GOAL OF THE EXERCISE: Pictures must not appear in your answer. Write out exactly the lines from the one with "Given: Toggle light mode with the sun icon" through the last line of the entries below.

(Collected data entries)
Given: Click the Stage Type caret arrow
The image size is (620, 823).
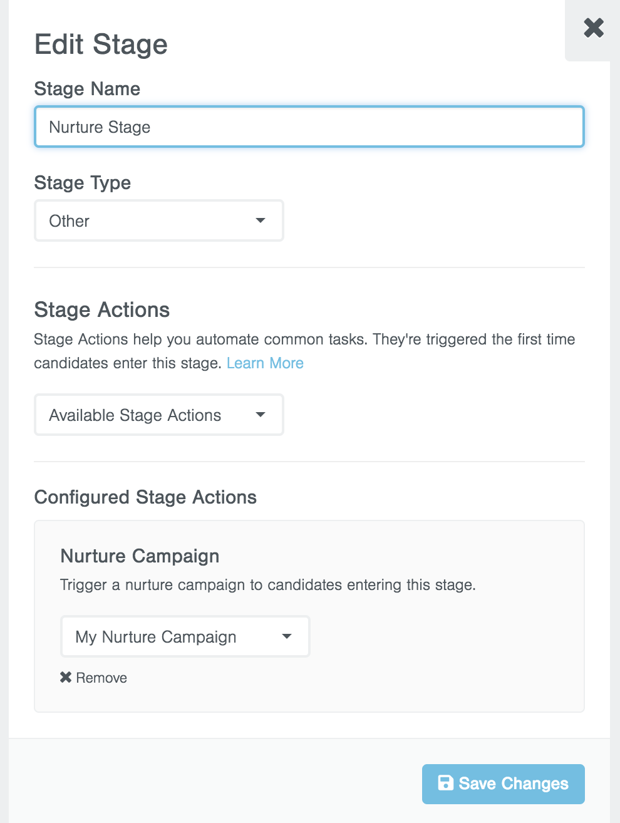Looking at the screenshot, I should (261, 220).
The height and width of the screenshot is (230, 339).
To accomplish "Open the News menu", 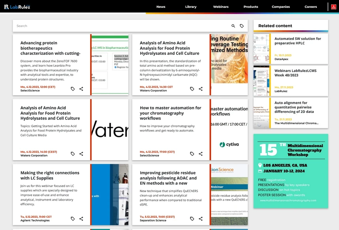I will [161, 7].
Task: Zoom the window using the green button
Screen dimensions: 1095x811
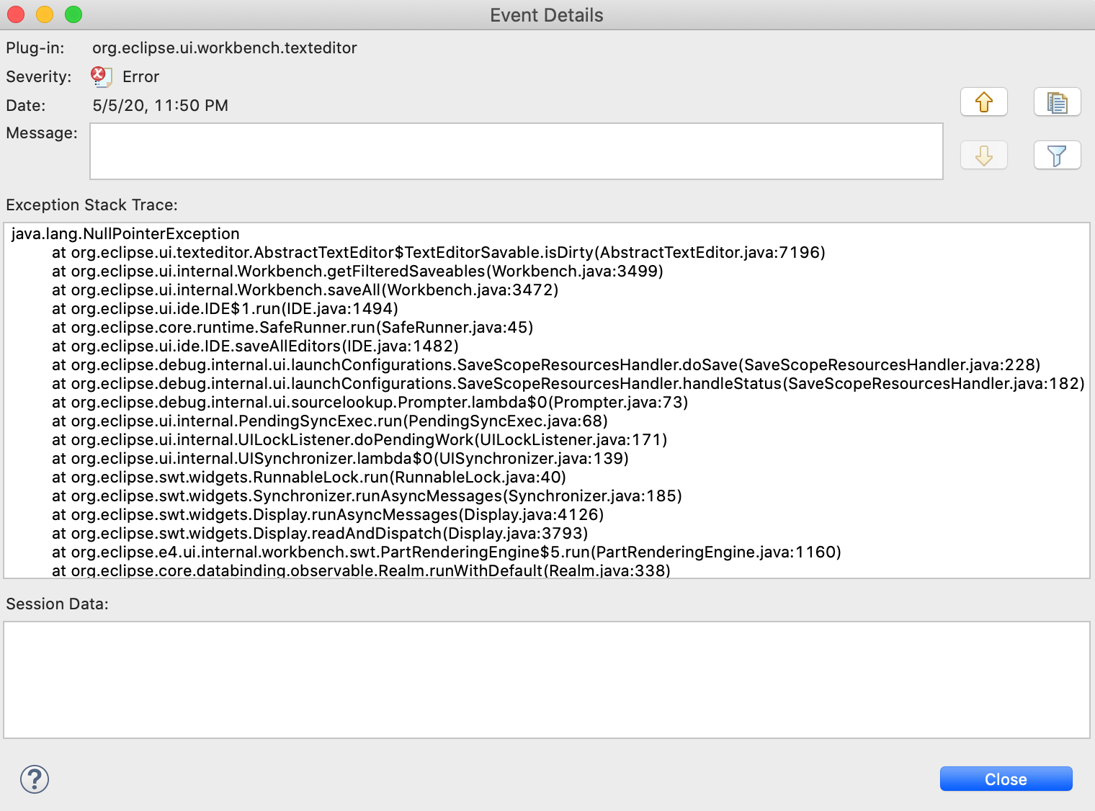Action: pos(73,14)
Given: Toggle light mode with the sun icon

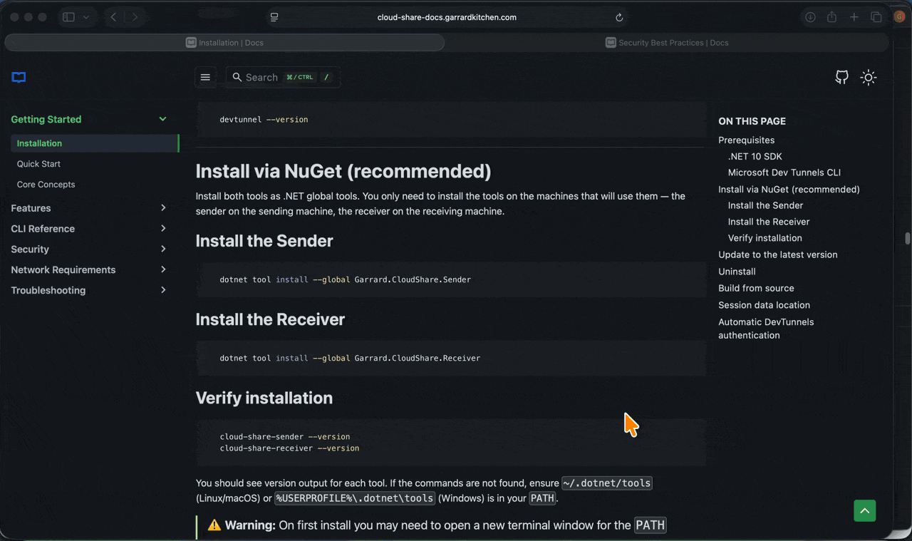Looking at the screenshot, I should click(x=868, y=77).
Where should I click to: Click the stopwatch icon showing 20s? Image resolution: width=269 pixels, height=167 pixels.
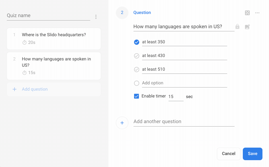coord(24,42)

ANSWER TO THE PROBLEM:
Given: Toggle light mode with the sun icon

Looking at the screenshot, I should click(x=868, y=77).
Where should I click to: Click the stopwatch icon showing 20s? Image resolution: width=269 pixels, height=167 pixels.
coord(24,42)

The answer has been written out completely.